→ DATA EXTRACTS
╭──
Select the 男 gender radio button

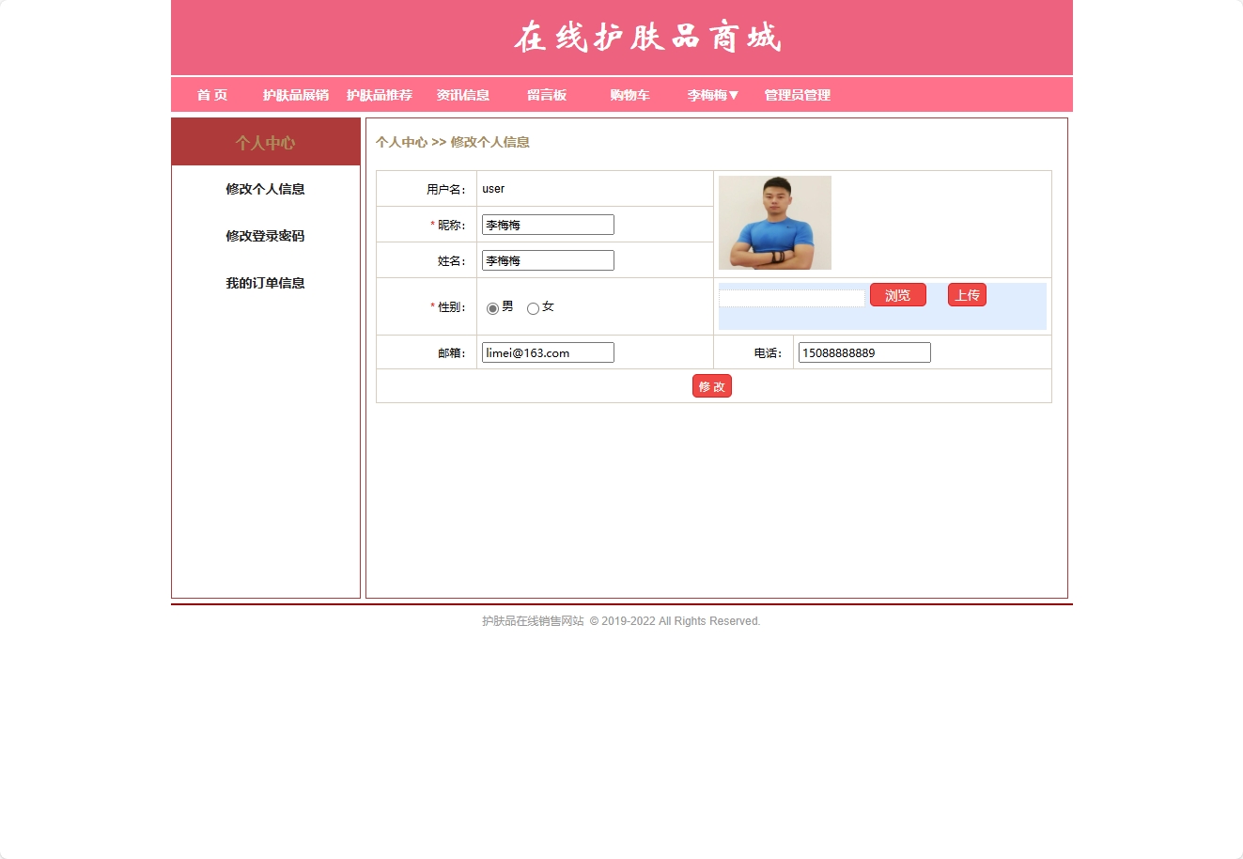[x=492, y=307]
╰──
╭──
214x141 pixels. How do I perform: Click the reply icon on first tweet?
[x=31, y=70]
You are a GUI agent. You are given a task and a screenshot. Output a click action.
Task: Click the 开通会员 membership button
╰──
╭──
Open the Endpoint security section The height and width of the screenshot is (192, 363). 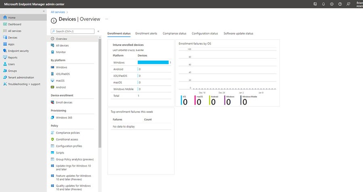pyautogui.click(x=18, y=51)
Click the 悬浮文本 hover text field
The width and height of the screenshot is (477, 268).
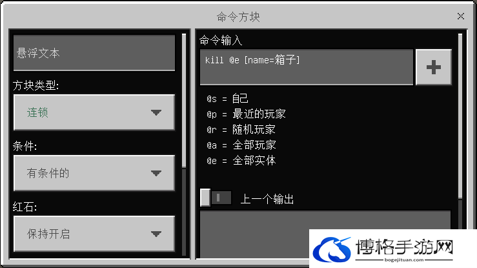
╰──
→ PROBLEM DETAILS
Output the lines above between the one holding "Click the 悬浮文本 hover text field" and the one holding "The width and", inclusive, with nothing before or after them.

→ SOLUTION TO THE EXERCISE
Click the 悬浮文本 hover text field
The width and height of the screenshot is (477, 268).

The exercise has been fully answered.